L’impartialité: une commission sous influence?

L’impartialité: une commission sous influence?

Pas de conflit, pas d’intérêt. Pas d’intérêts, pas de conflit. Constitue un conflit d’intérêts une situation d’interférence entre un intérêt public et des intérêts publics ou privés de nature à compromettre l’exercice indépendant, impartial et objectif d’une fonction.

Notre candidat évincé, classé quatrième, estime avoir été désavantagé. Il est question dans notre arrêt de déterminer l’influence des conseils du maître d’œuvre sur la commission attribuant le contrat public.

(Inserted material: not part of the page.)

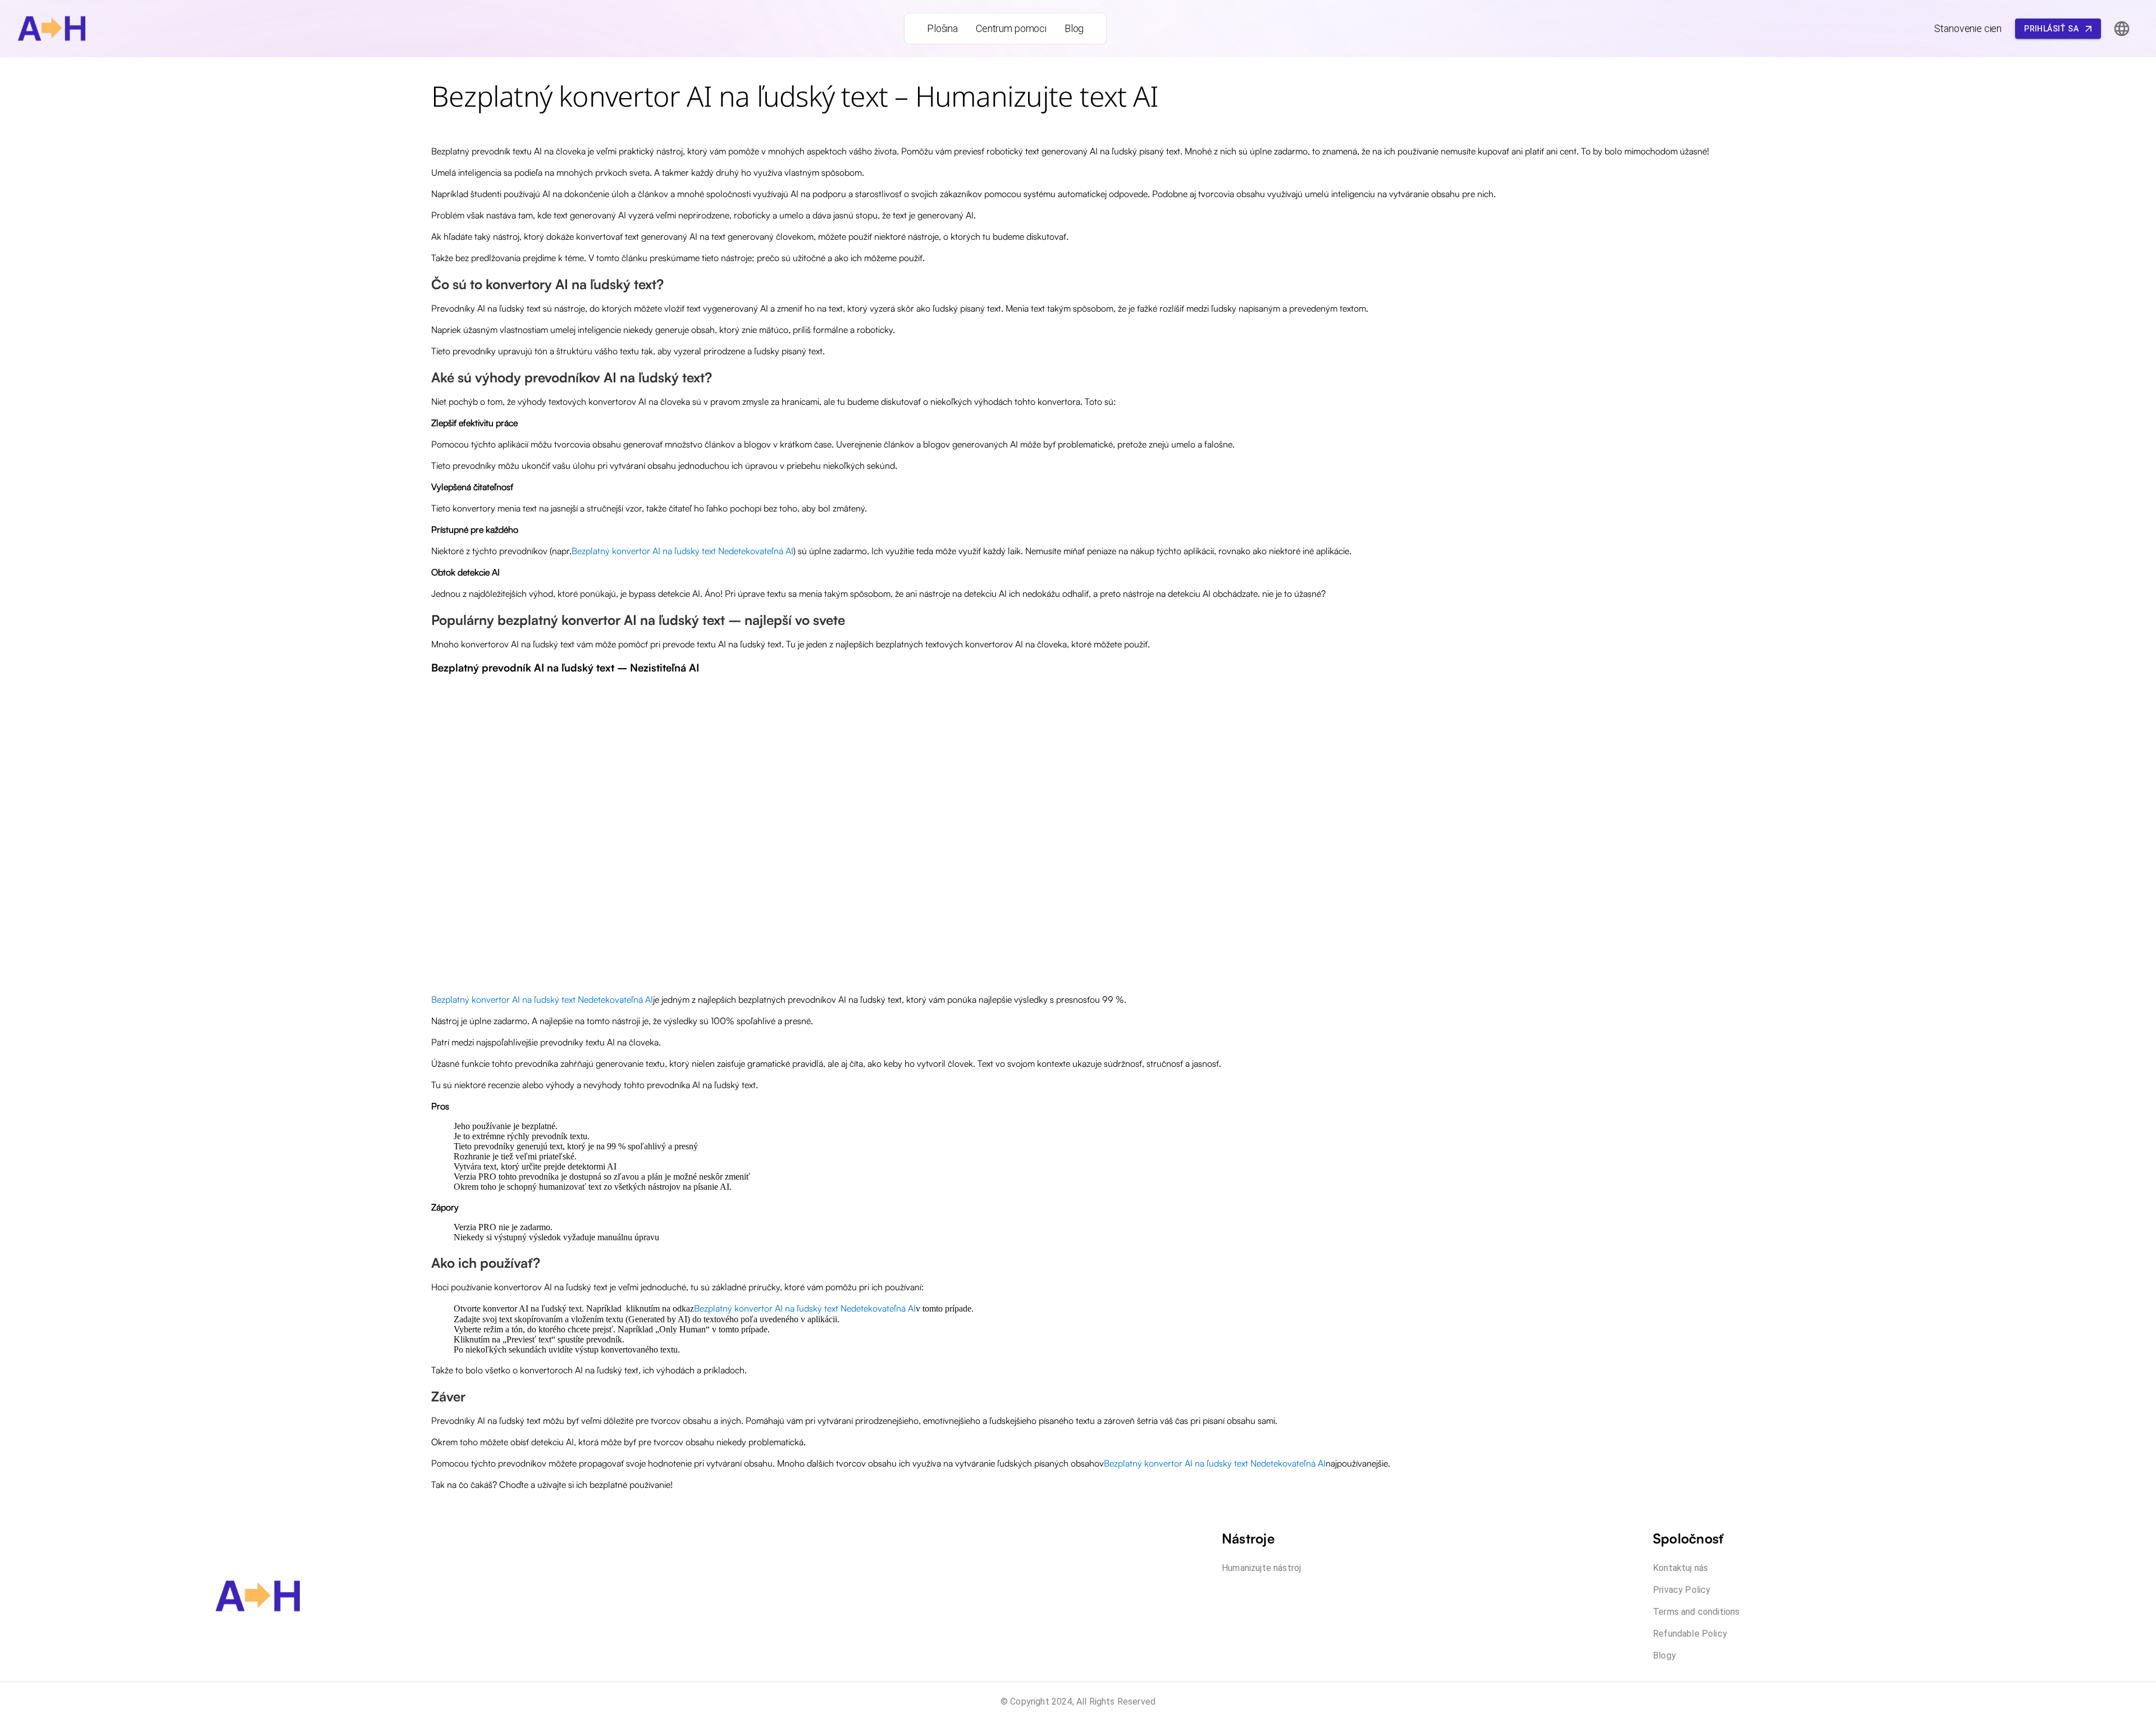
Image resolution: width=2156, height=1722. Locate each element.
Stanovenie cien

Une note sous-évaluée à tort

Le candidat évincé a obtenu une mauvaise note au critère  » capacité technique et financière des candidats et aptitude à conduire l’opération projetée « . La motivation de la commission est le  » sentiment général que le projet ne reposera que sur un seul homme « .

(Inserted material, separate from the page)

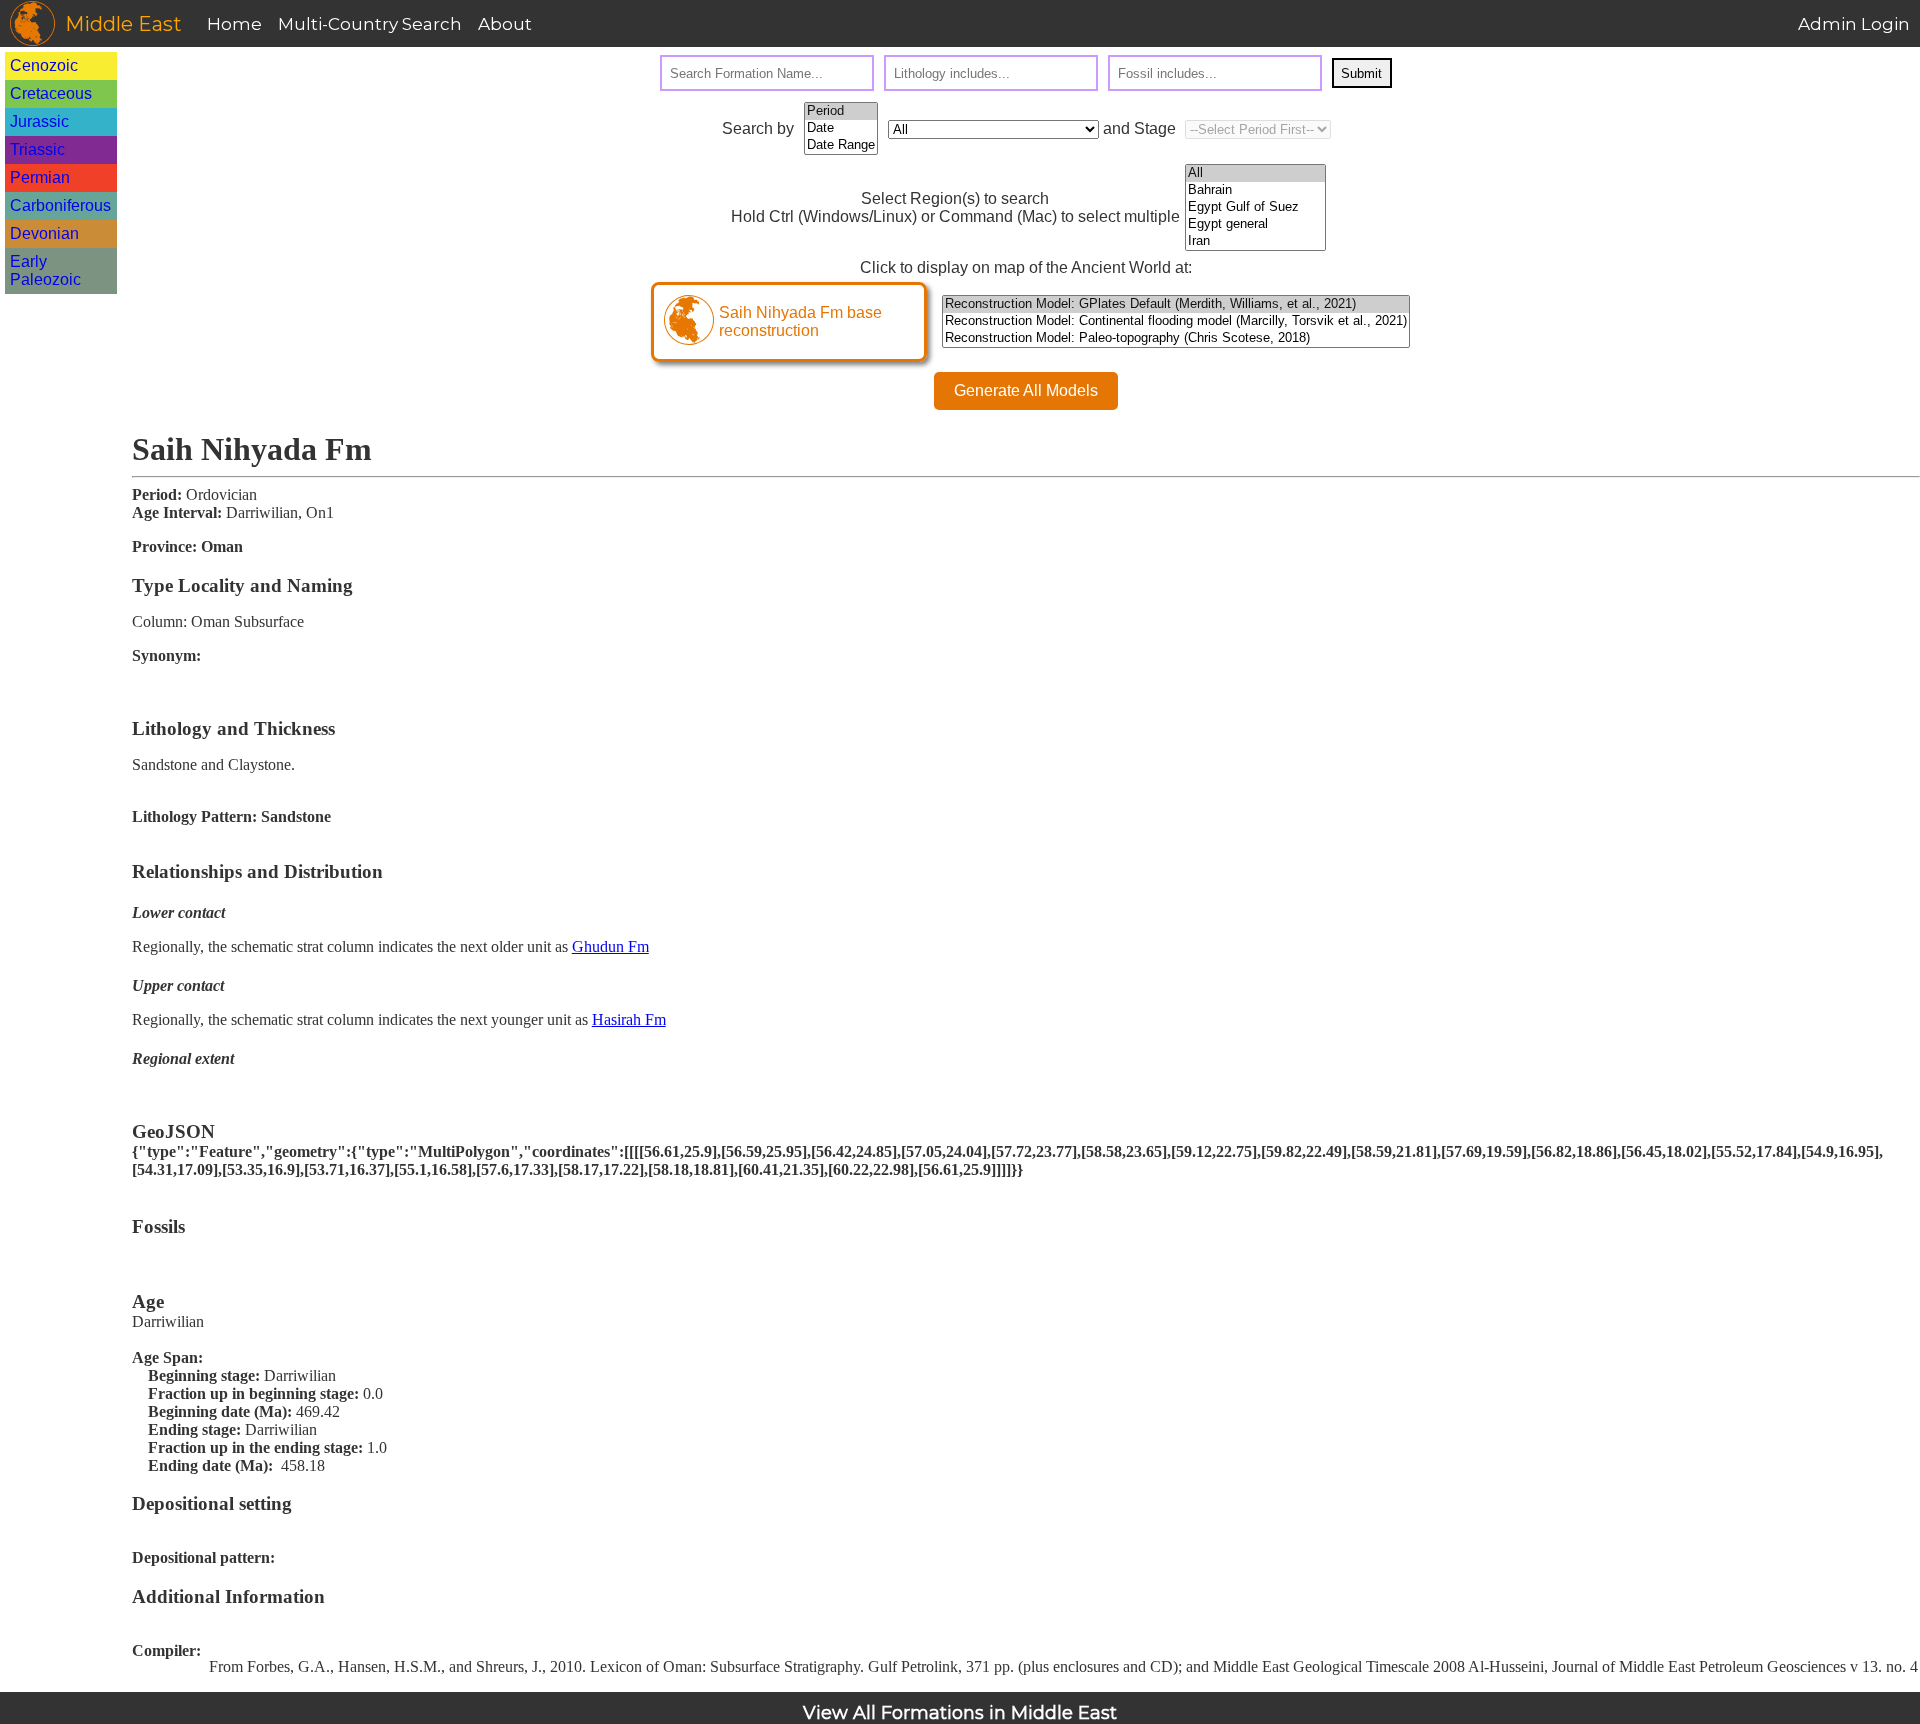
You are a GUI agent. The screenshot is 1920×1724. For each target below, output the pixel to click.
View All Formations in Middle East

Cet argument est assez léger et non étayé et ne justifie pas une note aussi basse. Le candidat évincé est en effet celui qui justifie de la plus grande expérience en matière d’aménagement et de construction de logements sociaux.

La note n’aurait donc pas dû être aussi basse. Mais la problématique majeure est ailleurs. Les Juges abordent le rôle qu’aurait joué le maître d’œuvre, conseiller dans ce dossier.

Une influence du MOE sur la Commission?

Les Juges vont avoir une interprétation (trop ?) stricte de l’égalité de traitement entre les candidats.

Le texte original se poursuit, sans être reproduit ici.